====== Extrait ======
Deux anciens policiers de l’époque de l’apartheid en Afrique du Sud ont été reconnus coupables du meurtre de Caiphus Nyoka, leader étudiant et militant, près de quarante ans après les faits. Cette affaire met en lumière les efforts renouvelés pour faire face aux crimes non résolus de l’ère de la minorité blanche.
Un juge de la Haute Cour du Gauteng, à Johannesburg, a reconnu coupables mardi Abraham Engelbrecht et Pieter Stander, tous deux sexagénaires, du meurtre de Nyoka en 1987. Leur peine sera prononcée ultérieurement. Un troisième ancien policier a été acquitté.
L’affaire a été rouverte après les aveux publics de Johan Marais, ancien membre de l’Unité de réaction de la police de l’apartheid, en 2019. Marais a plaidé coupable plus tôt cette année et a été condamné à 15 ans de prison.
Nyoka, alors jeune militant local, a été abattu à son domicile familial près de Johannesburg aux premières heures du matin. Un rapport d’autopsie de 1988 et des documents judiciaires indiquent qu’il a reçu au moins douze balles. Les constatations médico-légales suggèrent qu’il a été touché une première fois alors qu’il était assis dans son lit, puis à plusieurs reprises après être tombé.
Les policiers impliqués dans le raid ont été blanchis en 1987 après avoir invoqué la légitime défense – une tactique courante sous l’apartheid pour soustraire les forces de sécurité à toute responsabilité dans les assassinats politiques.
====== Données fournies ======
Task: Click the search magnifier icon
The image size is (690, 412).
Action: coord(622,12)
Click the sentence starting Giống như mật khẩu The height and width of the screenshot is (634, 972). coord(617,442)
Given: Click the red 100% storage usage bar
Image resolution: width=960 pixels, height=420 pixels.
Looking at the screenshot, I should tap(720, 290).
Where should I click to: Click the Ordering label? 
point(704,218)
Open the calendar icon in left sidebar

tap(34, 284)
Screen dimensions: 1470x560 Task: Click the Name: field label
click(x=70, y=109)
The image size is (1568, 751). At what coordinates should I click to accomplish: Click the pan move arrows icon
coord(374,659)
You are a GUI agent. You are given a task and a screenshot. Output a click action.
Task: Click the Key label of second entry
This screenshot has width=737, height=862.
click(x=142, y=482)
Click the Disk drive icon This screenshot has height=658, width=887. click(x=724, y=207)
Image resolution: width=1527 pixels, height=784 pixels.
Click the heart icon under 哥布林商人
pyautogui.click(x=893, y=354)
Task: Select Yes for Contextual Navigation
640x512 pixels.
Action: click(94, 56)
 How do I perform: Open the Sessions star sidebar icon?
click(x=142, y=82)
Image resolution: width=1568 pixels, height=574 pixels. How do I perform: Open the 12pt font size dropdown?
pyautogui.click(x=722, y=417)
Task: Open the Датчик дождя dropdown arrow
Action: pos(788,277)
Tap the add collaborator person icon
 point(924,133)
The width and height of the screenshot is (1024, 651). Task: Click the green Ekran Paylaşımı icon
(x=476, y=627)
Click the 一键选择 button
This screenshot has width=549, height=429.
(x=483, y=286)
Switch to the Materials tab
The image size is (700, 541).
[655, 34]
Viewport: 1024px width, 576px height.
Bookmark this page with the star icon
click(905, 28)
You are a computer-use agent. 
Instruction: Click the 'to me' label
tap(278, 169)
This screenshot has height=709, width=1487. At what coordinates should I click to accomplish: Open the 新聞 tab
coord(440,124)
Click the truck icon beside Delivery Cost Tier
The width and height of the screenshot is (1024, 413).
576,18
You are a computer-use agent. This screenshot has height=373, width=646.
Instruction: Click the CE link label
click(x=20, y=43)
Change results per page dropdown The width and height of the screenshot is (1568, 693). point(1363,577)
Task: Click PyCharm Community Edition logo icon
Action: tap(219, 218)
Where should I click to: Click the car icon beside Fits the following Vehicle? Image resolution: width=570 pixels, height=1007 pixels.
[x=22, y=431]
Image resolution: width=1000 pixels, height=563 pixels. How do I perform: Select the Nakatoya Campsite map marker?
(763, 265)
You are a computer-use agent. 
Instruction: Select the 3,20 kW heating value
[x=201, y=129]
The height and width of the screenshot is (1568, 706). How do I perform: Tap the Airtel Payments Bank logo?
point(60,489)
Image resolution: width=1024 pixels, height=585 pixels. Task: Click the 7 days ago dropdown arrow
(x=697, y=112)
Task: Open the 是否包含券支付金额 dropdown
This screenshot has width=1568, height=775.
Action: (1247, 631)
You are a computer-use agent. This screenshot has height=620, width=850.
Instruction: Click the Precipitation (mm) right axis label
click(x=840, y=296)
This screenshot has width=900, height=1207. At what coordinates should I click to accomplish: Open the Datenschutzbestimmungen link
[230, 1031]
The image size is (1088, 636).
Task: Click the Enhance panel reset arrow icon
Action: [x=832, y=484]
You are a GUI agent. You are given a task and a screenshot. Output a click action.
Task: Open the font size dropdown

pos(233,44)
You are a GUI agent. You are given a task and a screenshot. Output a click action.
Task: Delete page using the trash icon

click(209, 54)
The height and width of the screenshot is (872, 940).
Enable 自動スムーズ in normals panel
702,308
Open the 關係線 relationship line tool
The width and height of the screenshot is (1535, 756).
======
*Exercices à faire*
a – Restituez, s'il vous plaît, le passage de l'extrait qui commence à « L’affaire a été » et se termine à « ans de prison. ».
b – D'après l'extrait, à quelle peine Johan Marais a-t-il été condamné ?

*Corrigé de l'exercice*
a –
L’affaire a été rouverte après les aveux publics de Johan Marais, ancien membre de l’Unité de réaction de la police de l’apartheid, en 2019. Marais a plaidé coupable plus tôt cette année et a été condamné à 15 ans de prison.

b – À 15 ans de prison.